• Try it:
Return all of the entries exactly, but do not include the pictures.

== == ==

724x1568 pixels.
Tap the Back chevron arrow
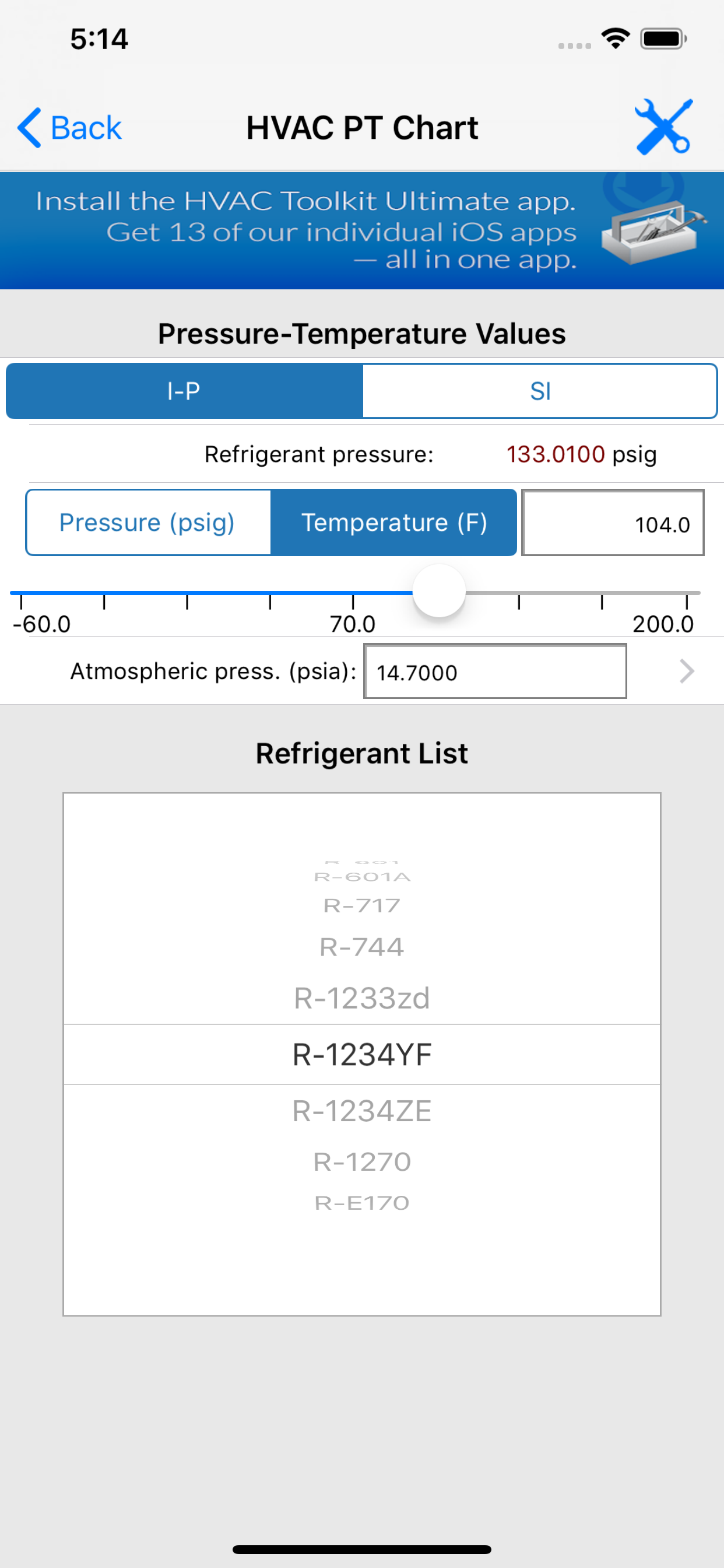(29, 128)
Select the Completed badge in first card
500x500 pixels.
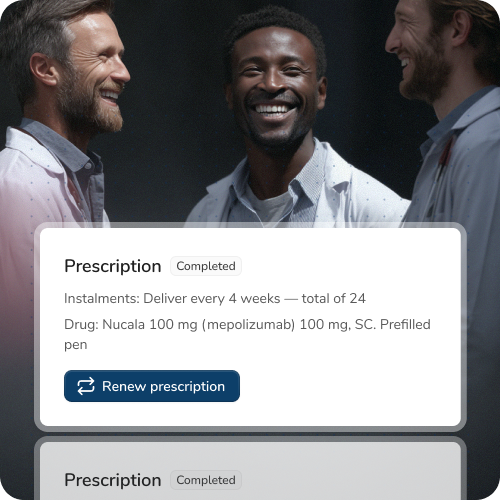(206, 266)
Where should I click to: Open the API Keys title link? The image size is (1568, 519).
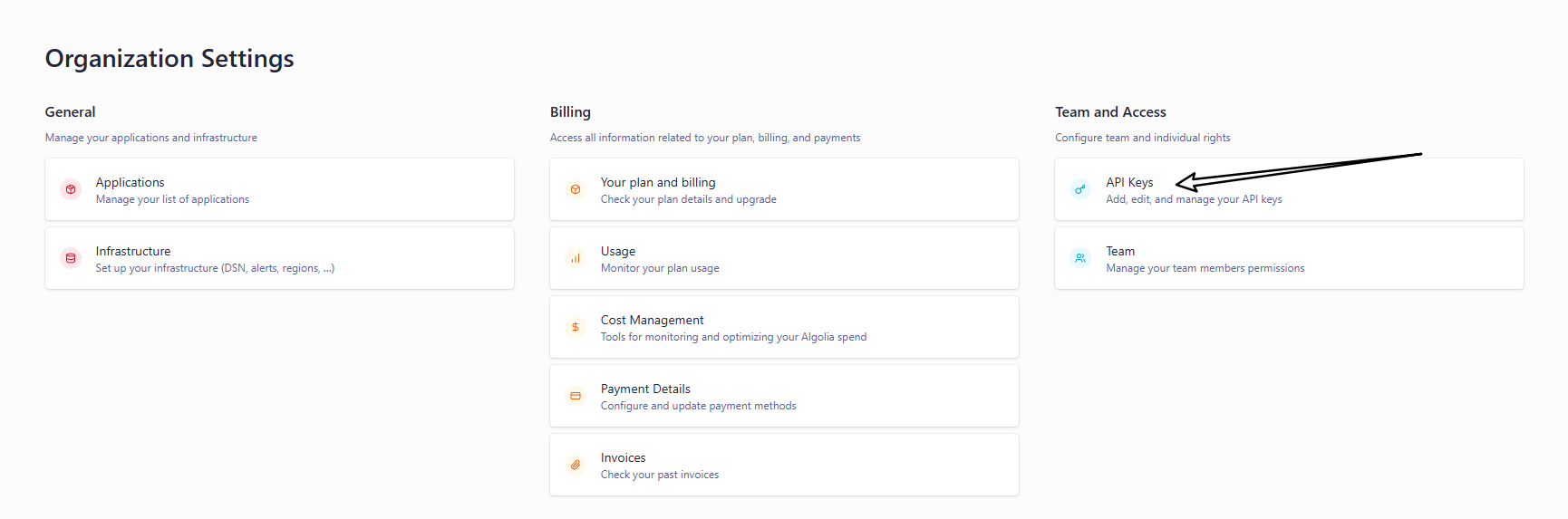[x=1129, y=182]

== == ==

• Reply to the exercise:
724x1568 pixels.
Tap the Back chevron arrow
(29, 128)
Select the Completed badge in first card
500x500 pixels.
(206, 266)
Where should I click to: Open the API Keys title link? The image size is (1568, 519).
[x=1129, y=182]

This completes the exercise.